ABOUT THIS EXERCISE
Each line of the data must be copied exactly.

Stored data
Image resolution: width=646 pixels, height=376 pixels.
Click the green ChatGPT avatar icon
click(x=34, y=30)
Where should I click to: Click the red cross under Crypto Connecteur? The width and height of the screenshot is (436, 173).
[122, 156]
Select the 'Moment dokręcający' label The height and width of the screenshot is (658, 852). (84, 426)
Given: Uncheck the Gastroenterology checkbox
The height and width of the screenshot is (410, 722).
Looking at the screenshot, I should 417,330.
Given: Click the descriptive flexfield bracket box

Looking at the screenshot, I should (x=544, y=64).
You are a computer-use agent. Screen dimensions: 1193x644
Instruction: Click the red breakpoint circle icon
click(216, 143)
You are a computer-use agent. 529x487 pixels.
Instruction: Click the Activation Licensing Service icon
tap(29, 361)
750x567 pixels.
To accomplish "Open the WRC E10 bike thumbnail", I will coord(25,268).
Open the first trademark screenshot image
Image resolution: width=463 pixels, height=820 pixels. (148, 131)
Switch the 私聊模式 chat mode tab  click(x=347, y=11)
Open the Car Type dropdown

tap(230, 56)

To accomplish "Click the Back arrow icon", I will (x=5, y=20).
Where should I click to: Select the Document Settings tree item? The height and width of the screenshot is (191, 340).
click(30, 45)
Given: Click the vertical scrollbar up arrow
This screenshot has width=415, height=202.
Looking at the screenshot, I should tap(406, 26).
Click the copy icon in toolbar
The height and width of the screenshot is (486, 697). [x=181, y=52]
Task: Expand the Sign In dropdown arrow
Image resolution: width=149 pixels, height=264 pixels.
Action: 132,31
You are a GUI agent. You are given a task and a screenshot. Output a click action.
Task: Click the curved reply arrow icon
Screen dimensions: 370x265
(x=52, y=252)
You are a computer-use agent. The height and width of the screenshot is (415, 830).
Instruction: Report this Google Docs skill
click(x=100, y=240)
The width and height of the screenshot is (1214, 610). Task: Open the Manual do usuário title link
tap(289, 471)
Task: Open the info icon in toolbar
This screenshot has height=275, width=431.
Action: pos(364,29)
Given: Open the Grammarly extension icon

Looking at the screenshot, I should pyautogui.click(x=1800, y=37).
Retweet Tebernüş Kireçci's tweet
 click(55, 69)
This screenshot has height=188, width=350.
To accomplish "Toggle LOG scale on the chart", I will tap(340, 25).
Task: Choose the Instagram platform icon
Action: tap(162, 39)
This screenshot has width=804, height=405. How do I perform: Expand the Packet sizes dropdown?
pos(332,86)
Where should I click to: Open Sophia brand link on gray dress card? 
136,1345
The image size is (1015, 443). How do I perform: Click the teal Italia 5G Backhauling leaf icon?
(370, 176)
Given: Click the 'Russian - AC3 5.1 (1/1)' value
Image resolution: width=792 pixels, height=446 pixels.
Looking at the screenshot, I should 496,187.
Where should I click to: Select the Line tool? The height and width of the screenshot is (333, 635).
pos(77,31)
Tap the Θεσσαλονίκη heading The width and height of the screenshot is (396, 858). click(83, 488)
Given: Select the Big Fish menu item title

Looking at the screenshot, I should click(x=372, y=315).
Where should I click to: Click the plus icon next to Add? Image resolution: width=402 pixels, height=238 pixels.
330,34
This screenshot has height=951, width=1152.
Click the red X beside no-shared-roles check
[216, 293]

SOLUTION TO THE EXERCISE
Image resolution: width=646 pixels, height=376 pixels.
Click the green ChatGPT avatar icon
click(x=34, y=30)
Where should I click to: Click the red cross under Crypto Connecteur? The width and height of the screenshot is (436, 173).
[122, 156]
Select the 'Moment dokręcający' label The height and width of the screenshot is (658, 852). (84, 426)
Given: Uncheck the Gastroenterology checkbox
The height and width of the screenshot is (410, 722).
Looking at the screenshot, I should 417,330.
Given: Click the descriptive flexfield bracket box

Looking at the screenshot, I should (x=544, y=64).
You are a computer-use agent. Screen dimensions: 1193x644
Instruction: Click the red breakpoint circle icon
click(216, 143)
You are a computer-use agent. 529x487 pixels.
Instruction: Click the Activation Licensing Service icon
tap(29, 361)
750x567 pixels.
To accomplish "Open the WRC E10 bike thumbnail", I will coord(25,268).
Open the first trademark screenshot image
Image resolution: width=463 pixels, height=820 pixels. (148, 131)
Switch the 私聊模式 chat mode tab  click(x=347, y=11)
Open the Car Type dropdown

tap(230, 56)

To accomplish "Click the Back arrow icon", I will (x=5, y=20).
Where should I click to: Select the Document Settings tree item? The height and width of the screenshot is (191, 340).
click(30, 45)
Given: Click the vertical scrollbar up arrow
This screenshot has width=415, height=202.
Looking at the screenshot, I should tap(406, 26).
Click the copy icon in toolbar
The height and width of the screenshot is (486, 697). [x=181, y=52]
Task: Expand the Sign In dropdown arrow
Image resolution: width=149 pixels, height=264 pixels.
Action: 132,31
You are a GUI agent. You are given a task and a screenshot. Output a click action.
Task: Click the curved reply arrow icon
Screen dimensions: 370x265
(x=52, y=252)
You are a computer-use agent. The height and width of the screenshot is (415, 830).
Instruction: Report this Google Docs skill
click(x=100, y=240)
The width and height of the screenshot is (1214, 610). Task: Open the Manual do usuário title link
tap(289, 471)
Task: Open the info icon in toolbar
This screenshot has height=275, width=431.
Action: pos(364,29)
Given: Open the Grammarly extension icon

Looking at the screenshot, I should pyautogui.click(x=1800, y=37).
Retweet Tebernüş Kireçci's tweet
 click(55, 69)
This screenshot has height=188, width=350.
To accomplish "Toggle LOG scale on the chart", I will tap(340, 25).
Task: Choose the Instagram platform icon
Action: tap(162, 39)
This screenshot has width=804, height=405. How do I perform: Expand the Packet sizes dropdown?
pos(332,86)
Where should I click to: Open Sophia brand link on gray dress card? 
136,1345
The image size is (1015, 443). How do I perform: Click the teal Italia 5G Backhauling leaf icon?
(370, 176)
Given: Click the 'Russian - AC3 5.1 (1/1)' value
Image resolution: width=792 pixels, height=446 pixels.
Looking at the screenshot, I should 496,187.
Where should I click to: Select the Line tool? The height and width of the screenshot is (333, 635).
pos(77,31)
Tap the Θεσσαλονίκη heading The width and height of the screenshot is (396, 858). click(83, 488)
Given: Select the Big Fish menu item title

Looking at the screenshot, I should click(x=372, y=315).
Where should I click to: Click the plus icon next to Add? Image resolution: width=402 pixels, height=238 pixels.
330,34
This screenshot has height=951, width=1152.
Click the red X beside no-shared-roles check
[216, 293]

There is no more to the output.